The UK government has a number of policy levers designed to pull plastics (and food) out of the residual waste and into recycling. It has also just committed to recycle 65% of municipal waste (which is household waste and waste similar to it, so therefore includes a lot of foodservice waste) by 2035 – bringing the country in line with the EU’s circular economy package. What happens to the other 35% (which could be as much as 30m tonnes) is going to be hotly debated in the coming months. The big waste contractors are already pushing for more EfW and zero waste to landfill targets could play into their hands.

Others, including the likes of ZWE, are calling for more investment in advanced material recovery biological treatment. MRBT reportedly has a lower carbon footprint than incineration and is much cheaper. Basically, it involves removing any recyclables from residual waste and then landfilling the “inert” waste that’s left, which creates “little to no landfill gas”. Assessed alongside other treatments, including EfW, in a Wrap report in 2012, MRBT came out with “the greatest environmental benefits”.

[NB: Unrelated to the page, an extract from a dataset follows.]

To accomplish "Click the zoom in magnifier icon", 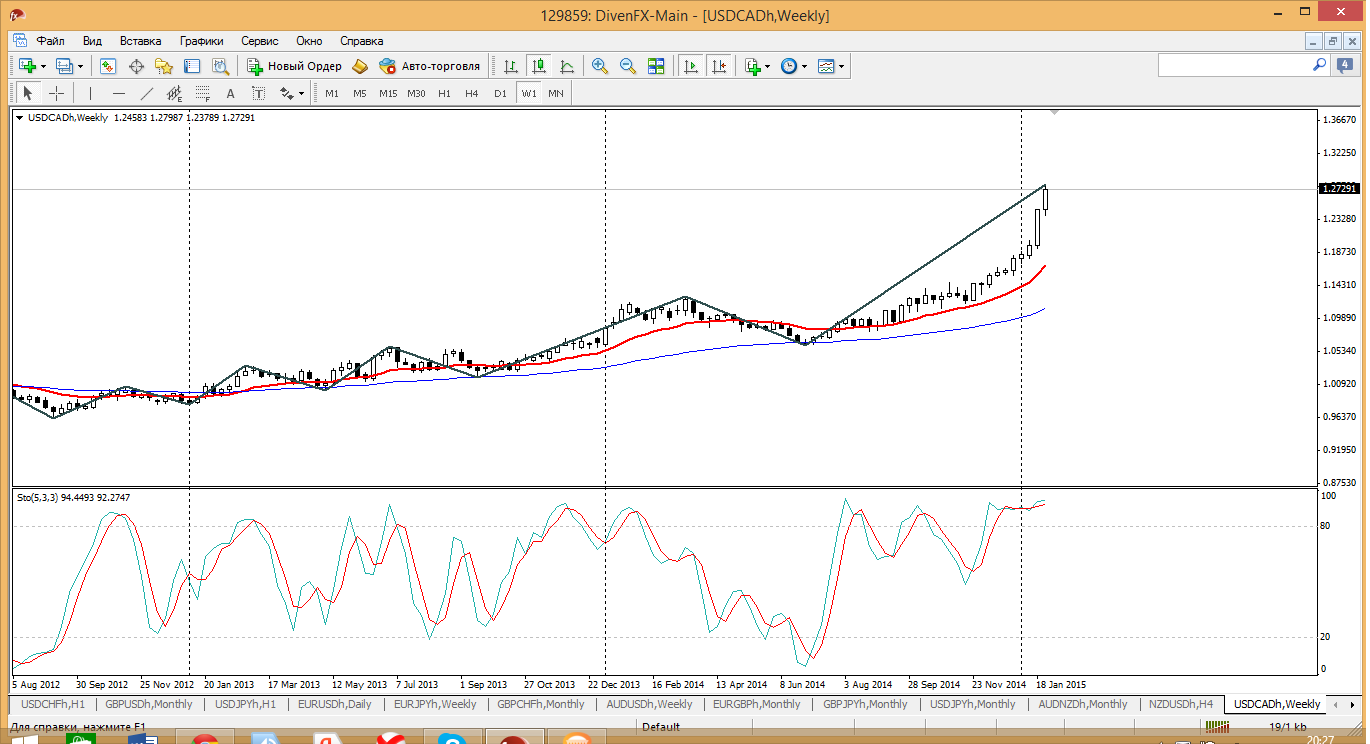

Incinerators had a smaller environmental benefit and only when producing electricity and capturing heat. That doesn’t happen very often in the UK: of the 60 plants here, 50 produce electricity but don’t capture the heat generated by the process, making them less efficient than the ones on the continent. The primary challenge, according to the Policy Connect report, is location – finding a site where the heat can be used by neighbouring businesses or homes. This is something Defra has recognised as an issue. “We need to guard against a proliferation of inefficient EfWs,” said Tom Murray, the department’s deputy head of resources and waste, during a recent webinar.

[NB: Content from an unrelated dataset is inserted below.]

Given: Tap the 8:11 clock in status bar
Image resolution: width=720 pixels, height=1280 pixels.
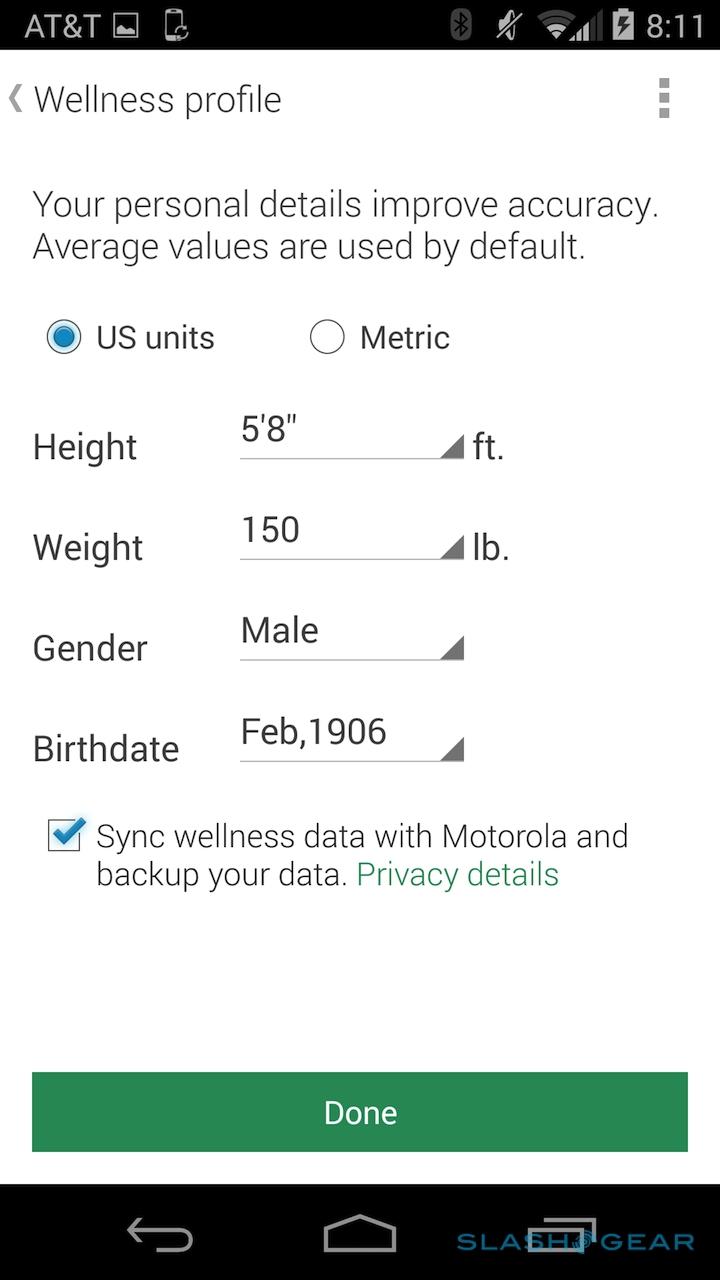Looking at the screenshot, I should tap(675, 26).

The environmental impact of EfW also depends on the composition of the waste. For example, if it is 50/50 paper versus plastic, landfill will be by far the better option from an emissions perspective. Have companies evaluated this prior to deciding whether to burn rather than bury all their residual waste?  And where does this leave zero waste to landfill as a green achievement, especially in a sector like foodservice that uses huge volumes of hard-to-recycle single-use plastics?

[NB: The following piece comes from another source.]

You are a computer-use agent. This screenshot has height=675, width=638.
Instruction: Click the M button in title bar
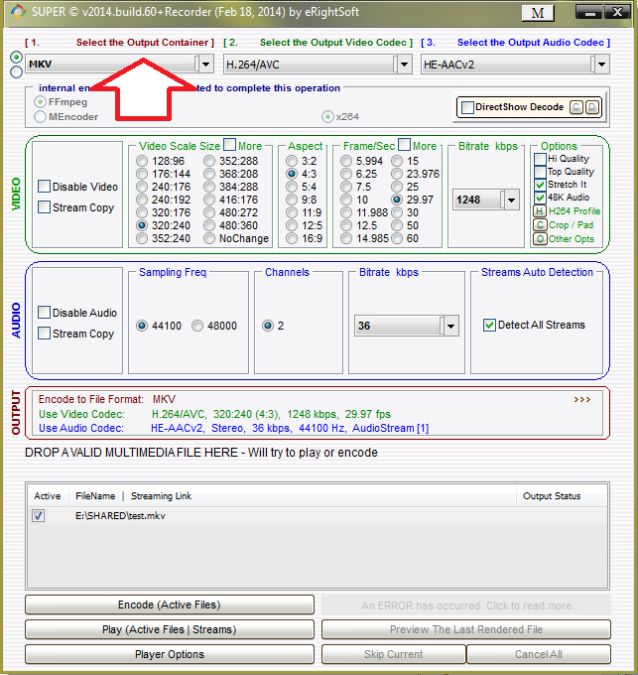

The term “zero waste to landfill” infers a significant environmental achievement, but it’s actually a commercially-driven decision. Burning a tonne of waste is 21% cheaper than burying it, according to the 2019 Wrap gate fees report. This also explains why zero waste to landfill is now the standard offer of a great many commercial waste collectors.

So, is zero waste to landfill really that big a deal? It is after all impossible to infer anything about the level or even the presence of waste reduction and recycling within many of the businesses boasting that they’re no longer burying waste. Greene King, for example, says that there has been a 42% reduction in the number of general waste bins across its estate in five years. This suggests progress in terms of waste reduction but the group offered no context for this, either in its annual reports or in response to emails sent by Footprint.

“They are clearly doing quite a bit to get their general waste down and recycling up, but it would be interesting to see their waste levels per pound spent as a KPI and their recycling rate of course,” says one experienced environmental consultant who has worked with hospitality businesses to reduce their resource intensity.

“In essence, the term zero waste to landfill is at best unhelpful and at worst cynically and purposefully misleading greenwashing of what is first and foremost, a pounds and pence business decision,” says the policy expert. “To be fair to them, Greene King does take the time to describe recycling figures in its efforts which suggests it falls within the former camp [but] there is no doubt it is an effective marketing phrase and I am sure many businesses have taken it up without understanding the issues.”

Targets to divert rubbish from landfill were designed to inspire businesses to think about their waste, but too little attention has been paid to where it ends up instead. In a country where the ambition is truly circular thinking zero waste to landfill also seems dated. In 2020, is a more fitting commitment “zero waste to landfill and incineration”?